__Work to be completed__
Please turn the data lines from the one containing "Task: Open Microsoft Word from the taskbar" through the one containing "Action: (420, 566)", inclusive, into a Markdown table with the columns Row and Line, numbering each row and skipping blank lines. Leave the pictures out of the answer.

__Records shown__
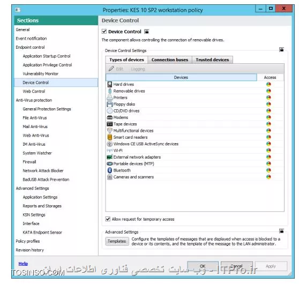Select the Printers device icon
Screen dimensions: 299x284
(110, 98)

==

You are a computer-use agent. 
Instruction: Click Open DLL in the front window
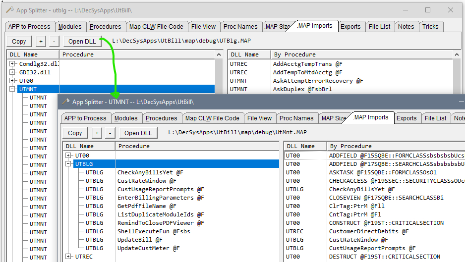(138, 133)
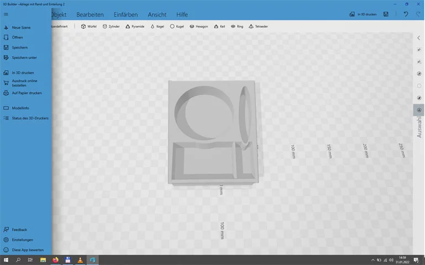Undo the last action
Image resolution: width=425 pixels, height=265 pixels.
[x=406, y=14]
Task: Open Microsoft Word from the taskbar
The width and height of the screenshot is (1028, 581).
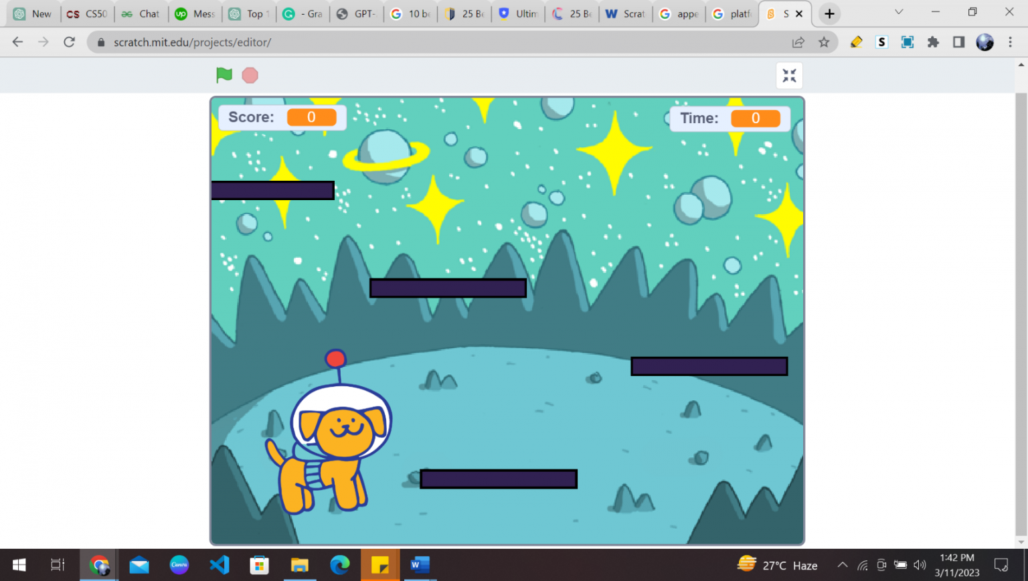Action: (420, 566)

__Final result__
| Row | Line |
|---|---|
| 1 | Task: Open Microsoft Word from the taskbar |
| 2 | The width and height of the screenshot is (1028, 581). |
| 3 | Action: (420, 566) |